SMC outlook Still positive
PARENT firm Top Frontier Investment Holdings Inc. maintained its positive outlook for San Miguel Corporation even as it hailed the conglomerate’s initiatives to help the country’s economy recover from the effects of the Covid-19 pandemic. Top Frontier, in a statement following its annual stockholders meeting yesterday, said that while the quarantine has slowed down SMC’s growth momentum, the company is primed to recover lost ground in the coming months, and help boost the economy, with strategies in place to adapt to the new business environment. “As we transition to our next normal, I am confident that San Miguel Corporation will recover its footing sooner than expected,” Top Frontier Holdings Inc. chairman Inigo Zobel said. Earlier, SMC president and chief operation officer Ramon S. Ang said that, in order to stimulate and help boost the Philippine economy in this critical time, SMC would continue to invest in growth-creating and jobgenerating projects--including its ongoing capacity expansion and infrastructure development initiatives. At its stockholders meeting last week, SMC also touted measures the company has put in place to adjust to the changing operating environment. These include: making supply chains more resilient, updating operating and selling models, keeping its cost base appropriate and manageable; increasing efficiencies and rationalizing spending, and protecting its cash flows and pro-actively managing its working capital. Top Frontier also praised SMC’s initiatives to help the country during the pandemic, including the recent inauguration of its Better World Edsa COVID-19 PCR testing laboratory. The facility can process 4,000 tests daily,
expandable to 12,000. It aims to handle testing for some 70,000 employees and extended workers in SMC’s nationwide network, and boost the country’s overall testing capacity.
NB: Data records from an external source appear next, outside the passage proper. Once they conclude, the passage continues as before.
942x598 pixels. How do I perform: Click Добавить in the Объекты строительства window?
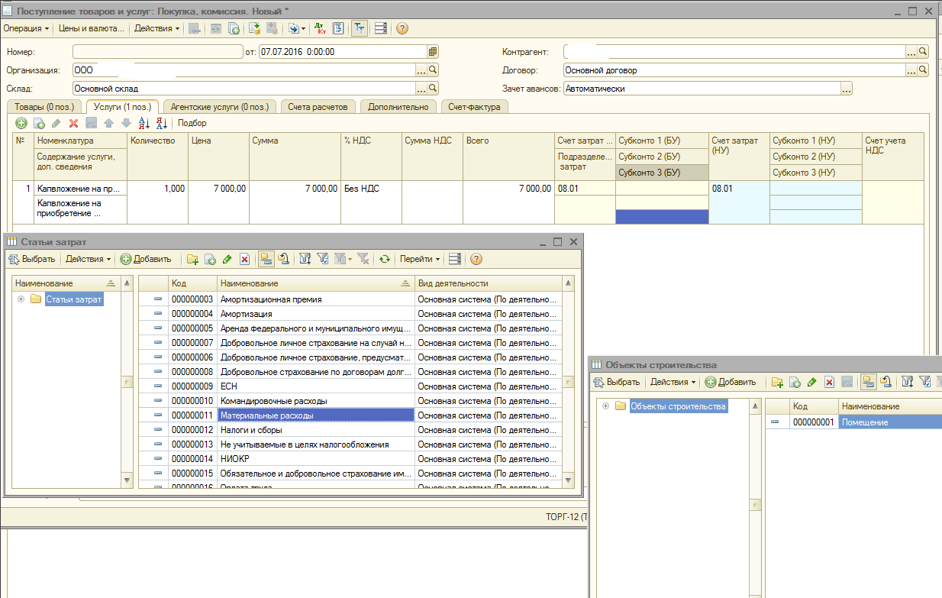[730, 382]
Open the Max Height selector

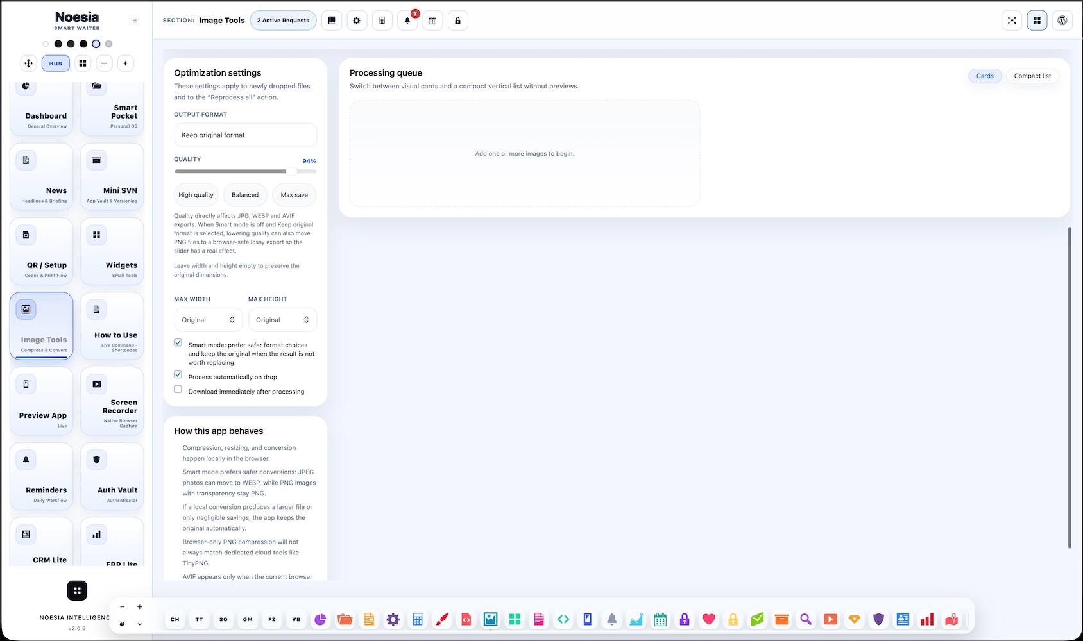tap(282, 320)
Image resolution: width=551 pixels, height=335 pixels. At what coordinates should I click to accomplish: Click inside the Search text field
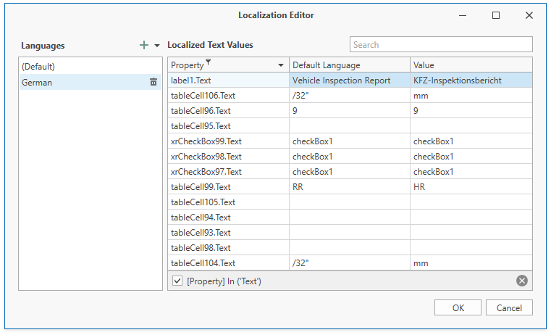pos(440,45)
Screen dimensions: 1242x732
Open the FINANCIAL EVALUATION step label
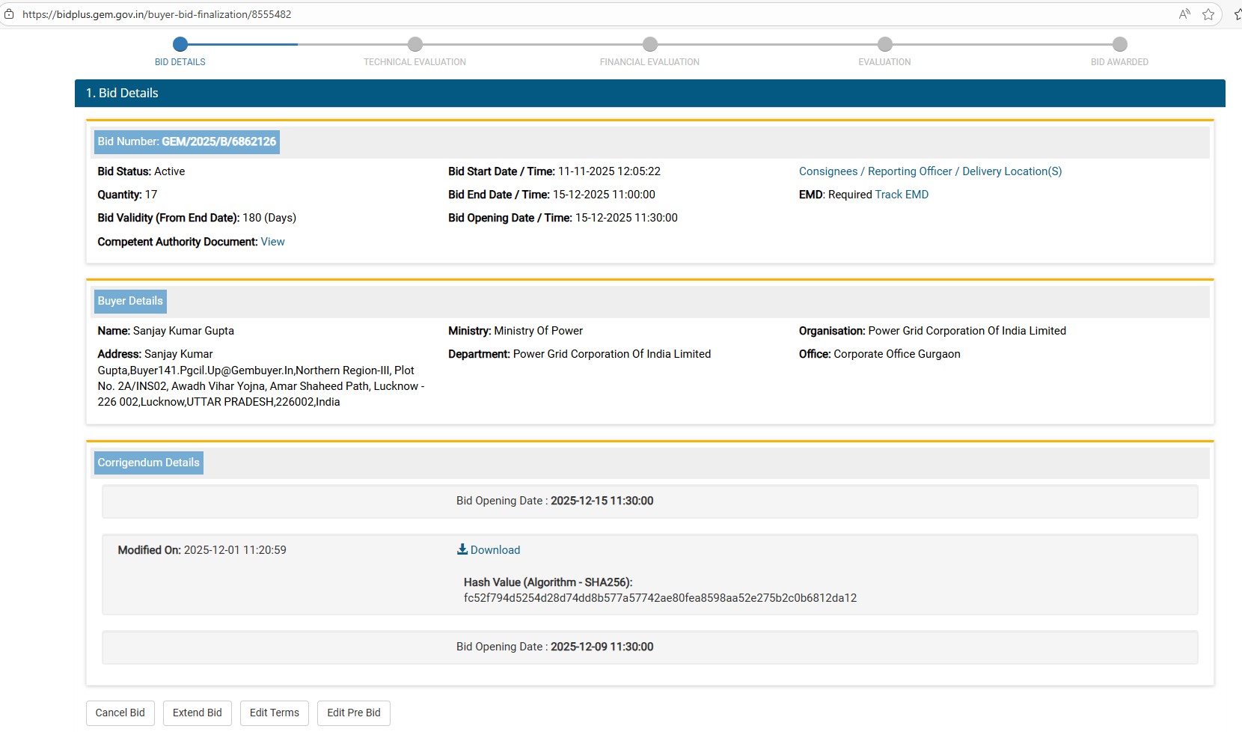(x=649, y=62)
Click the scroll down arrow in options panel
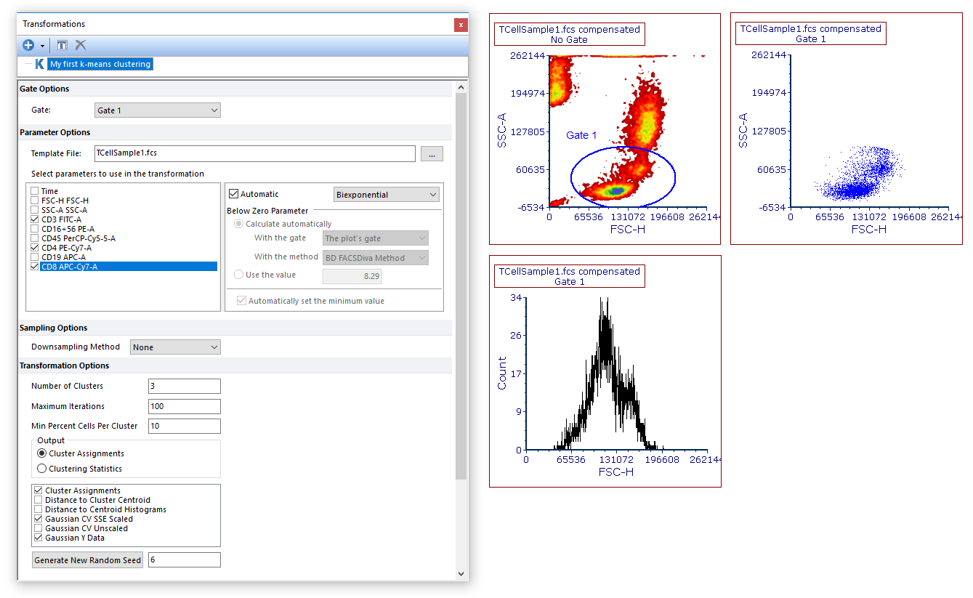 [460, 573]

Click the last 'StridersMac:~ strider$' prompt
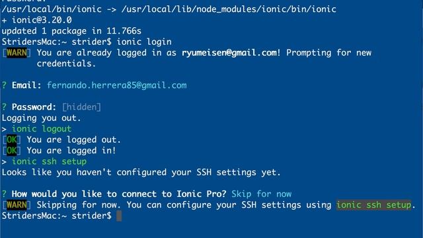point(57,216)
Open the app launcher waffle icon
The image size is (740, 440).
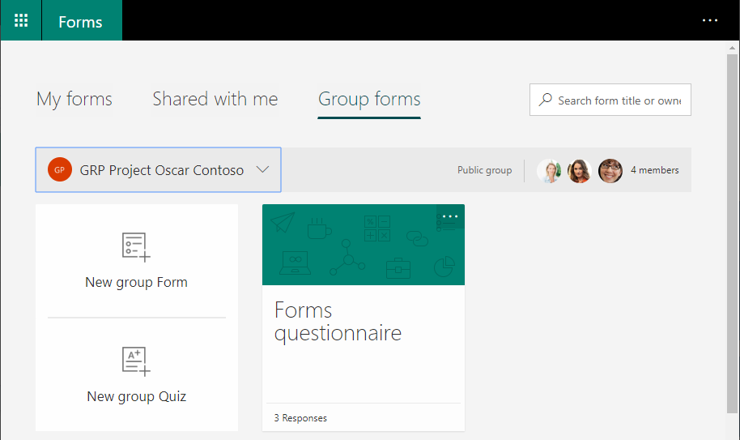pyautogui.click(x=21, y=20)

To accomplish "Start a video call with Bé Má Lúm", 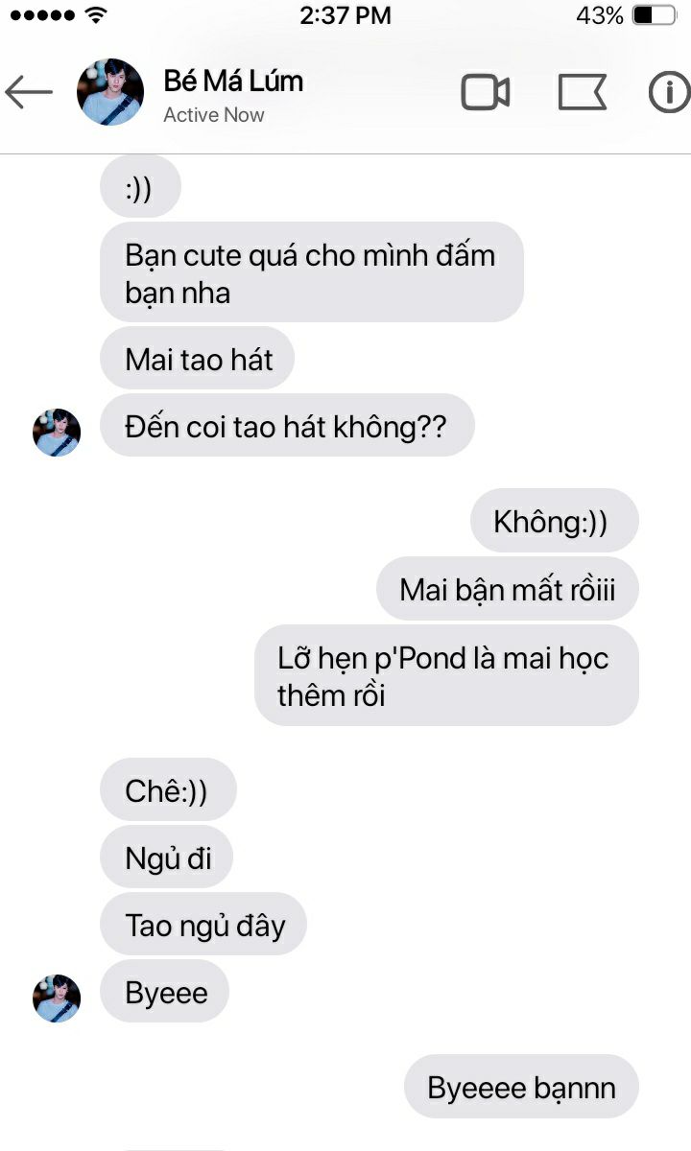I will [x=485, y=93].
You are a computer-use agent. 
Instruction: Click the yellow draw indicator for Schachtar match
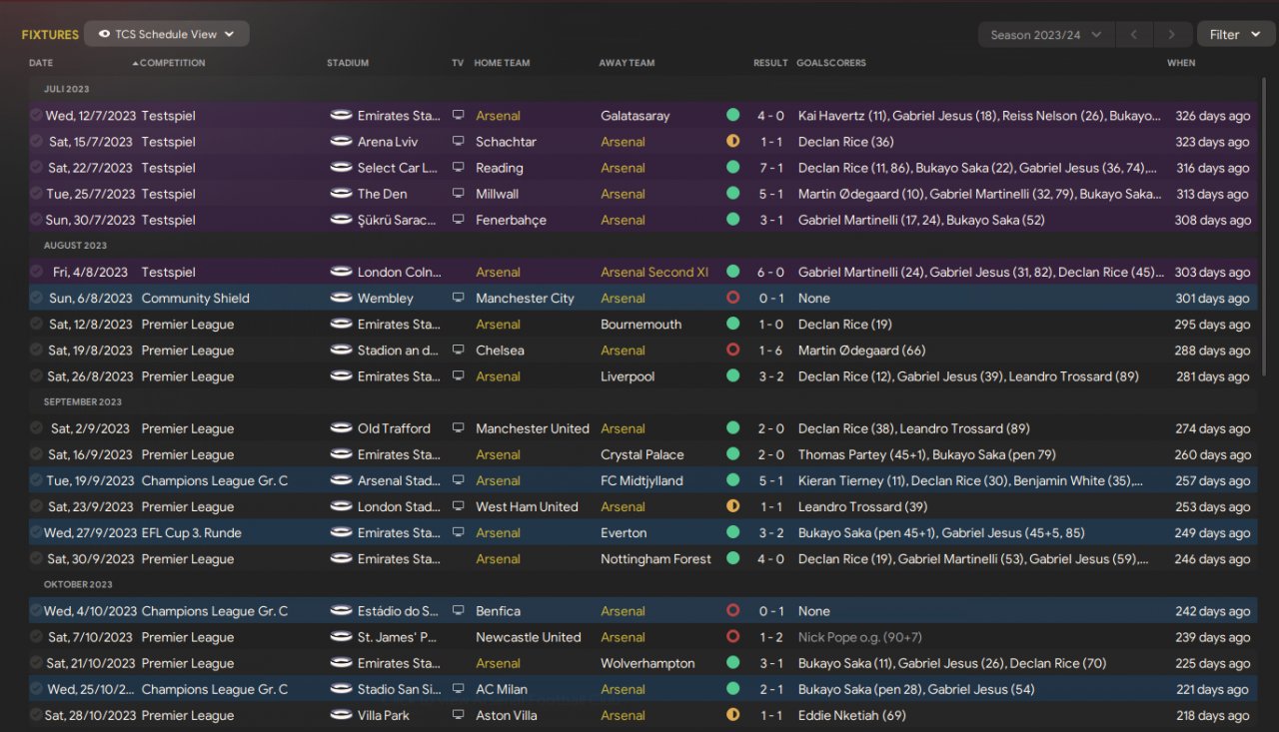pos(732,142)
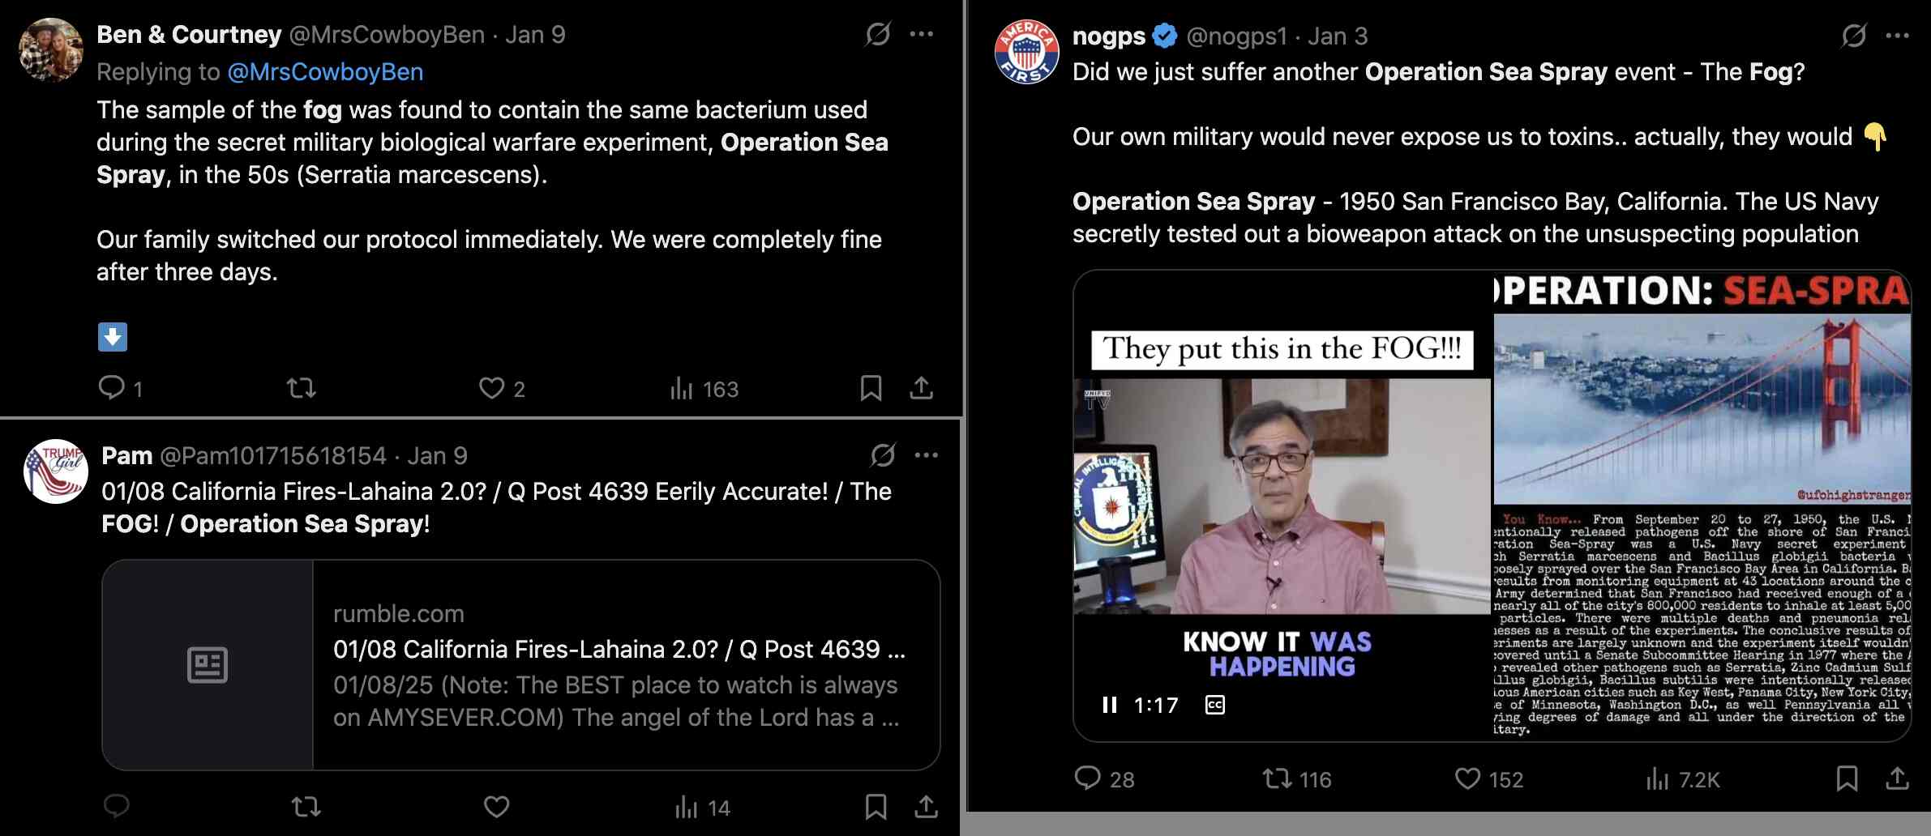The width and height of the screenshot is (1931, 836).
Task: View analytics of the nogps tweet showing 7.2K
Action: 1682,779
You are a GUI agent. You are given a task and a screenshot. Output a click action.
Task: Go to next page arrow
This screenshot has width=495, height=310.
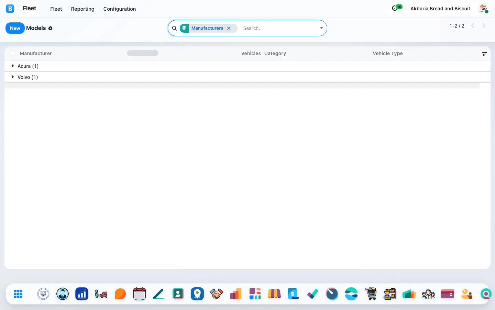(x=484, y=25)
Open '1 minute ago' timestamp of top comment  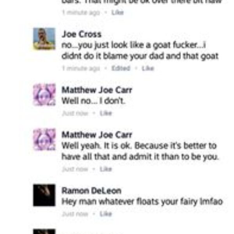click(81, 12)
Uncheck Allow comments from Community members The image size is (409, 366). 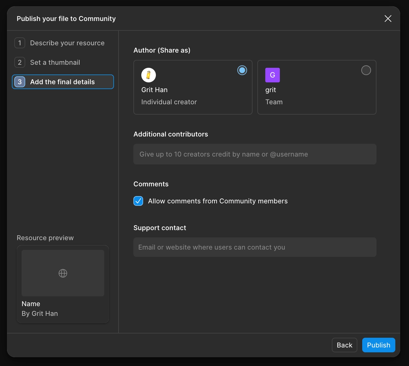click(x=138, y=201)
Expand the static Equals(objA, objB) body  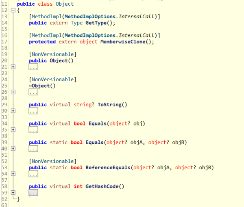pyautogui.click(x=13, y=149)
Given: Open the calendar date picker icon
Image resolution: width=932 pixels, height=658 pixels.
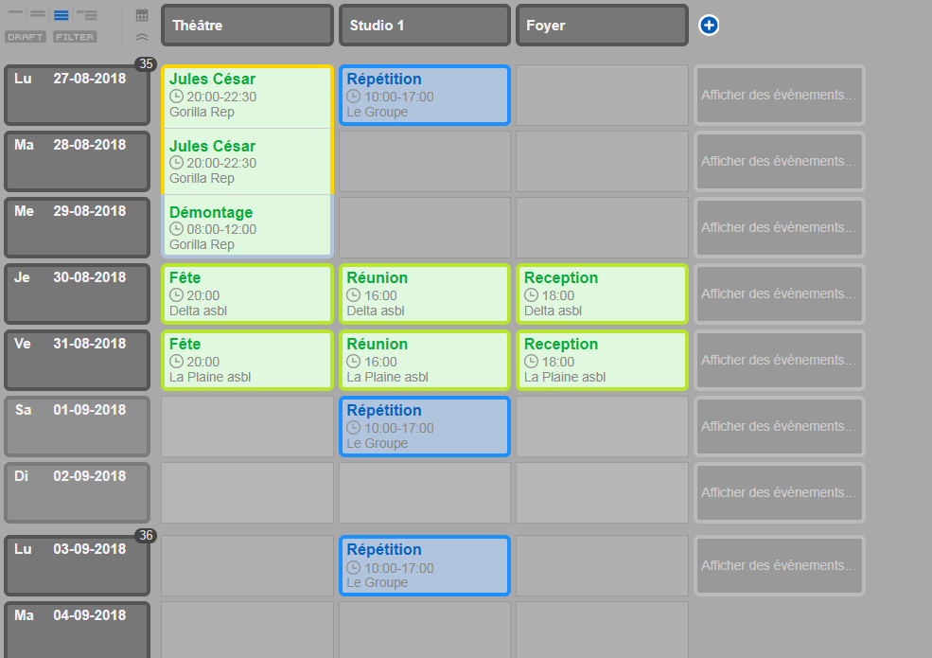Looking at the screenshot, I should 142,15.
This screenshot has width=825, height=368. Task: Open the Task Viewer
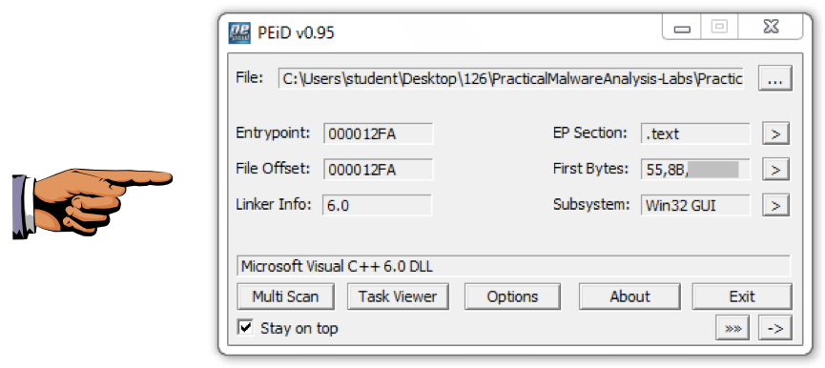click(x=398, y=296)
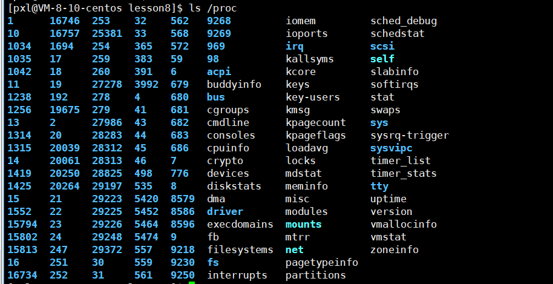Click the cpuinfo entry in the listing
The height and width of the screenshot is (284, 553).
(228, 148)
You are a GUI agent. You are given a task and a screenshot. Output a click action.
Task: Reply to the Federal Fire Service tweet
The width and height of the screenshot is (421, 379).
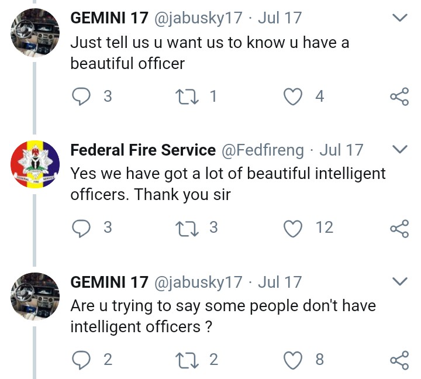[x=81, y=228]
It is just the latest of many COVID-19 response initiatives from SMC. SMC has spent over P13 billion in assistance to the country, a package that includes food donations to vulnerable communities, disinfectant alcohol to health facilities, medical equipment and personal protective equipment (PPE), free toll and fuel for medical health workers, emergency quarantine facilities, assistance to the agriculture sector, advance tax and other payments to government, and continuing compensation for its workforce. Top Frontier reported consolidated revenues of P1.02 trillion, reflecting strong revenues from most of SMC’s major businesses for 2019. Its Beer, Spirits and Power businesses performed very well to end the year with a consolidated EBITDA of P160.3 billion and consolidated net income of P48.6 billion, 3% and 8% higher than in 2018, respectively. Petron’s revenue contribution was affected by challenges facing the oil industry and almost all refiners globally. Meanwhile, San Miguel Foods was hit by volatile input costs and supply glut in poultry which pushed down poultry prices to unprecedented lows along with the African Swine Fever that also adversely affected hog and feed volumes. However, San Miguel Foods sees a marked improvement in the first quarter of 2020. SMC started strong in the first two months of 2020 as its Food and Beverage business grew revenues by 7% and the Packaging business by 8%. The Power business posted volume growth in the same period but was offset by weaker prices amid increasing competition. However, the disruptions resulting from the lockdown in Luzon and much of the Philippines that started last March 16 adversely affected SMC’s, and Top Frontier’s, total first-quarter 2020 performance.